What are your thoughts on righteousness and holiness? Are the two related? If so, how? If not, why not?



The biblical approach to the wonders of nature
April 18, 2008, 3:19 pm
Filed under: Tanach, Theology

In a profound sense, the question: what is reality? what is the world to the Biblical man? is best answered by another question: what is the world to God? To him the subject matter of the question–the world–is too wondrous to be fully comprehended in relation to man. The world in its ultimate significance must be understood in relation to God, and the answer to the question is: all things are His servants. (God in Search of Man: A Philosophy of Judaism, p. 94. Abraham Joshua Heschel)



Passover Restoration
April 15, 2008, 6:35 am
Filed under: Tanach, Theology, Torah

I received an email yesterday, and the sender told me that I really need to update my blog. (Thanks Mark!) I agree, especially since it has been MONTHS since I’ve last written. I’m sure that many have stopped checking to see if I have actually done anything…

We’re fast approaching the feast of Passover. In our house, there is great anticipation for this time. The kids all get new clothes, and we try to have as much fun as possible to communicate to the children that following the G-d of the universe is an exciting thing. That being said, I also try to spend a good deal of time in personal reflection, asking the Father to reveal His heart to me and to show me where I’m falling short.

Thank G-d that he answers the prayers of His people! This year, the He has been showing me how, in my desire to do things “the right way,” I have missed Him altogether. I have become so worried about not doing something according to the way that it is written in the Torah, or not following tradition, that I have failed to encounter G-d.

Let me tell you what I mean. A couple of weeks ago, my oldest daughter told me that she wanted me to wake her up so that we can pray together in the morning. (This is an answer to prayer in and of itself, but I don’t have time to write that now.) When I’m praying the prayers [from the siddur] I like to do things as close to traditional halacha as possible.

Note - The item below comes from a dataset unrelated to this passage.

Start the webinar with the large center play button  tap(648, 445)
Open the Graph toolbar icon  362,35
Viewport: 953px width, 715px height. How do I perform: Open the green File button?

Obviously, my children only know so much, and in my rigidness, I have pushed them away.

As we were preparing to pray together, the Spirit spoke to my heart very clearly: “CHILL OUT! Just learn to enjoy my presence, and teach your daughter to do the same.” So, I did. As we have prayed together, our relationship has really grown together. My daughter displays a much greater willingness to obey when I ask her to do something, and she is much more laid back around me. (I’m sharing this to demonstrate how much G-d is changing in my life. Not to say, “Look at me. Look at what I did…”)

Last night, I was reading in 2 Chronicles 30 about how Hezekiah re-instituted the Temple service, and Passover. They celebrated the Passover in the second month, because no one was ready in the first month due to the wickedness of the people before Hezekiah came to power. One short passage really stuck out to me, “for Hezekiah prayed for them, saying, “May the good LORD pardon everyone who prepares his heart to seek God, the LORD God of his fathers, though not according to the purification rules of the sanctuary. So the LORD heard Hezekiah and healed the people.” (2 Chronicles 30:18b-20) G-d heard the longing of the hearts of His people. They longed to do it right, but they were either ignorant, or were at a place in history where it was impossible to do it correctly according to the Torah. Still, G-d heard the hearts of His people. He gave grace in abundance.

May we (I) remember that G-d sees our hearts during this season. I strongly believe that when we know the commandments of Hashem, we are to try to follow them to the best of our ability. (The fact that G-d is gracious is not a license to sin.) However, following G-d is a journey, not a destination. He is a gentle shepherd, and when we follow Him, there is great blessing and reward. Chag Sameach!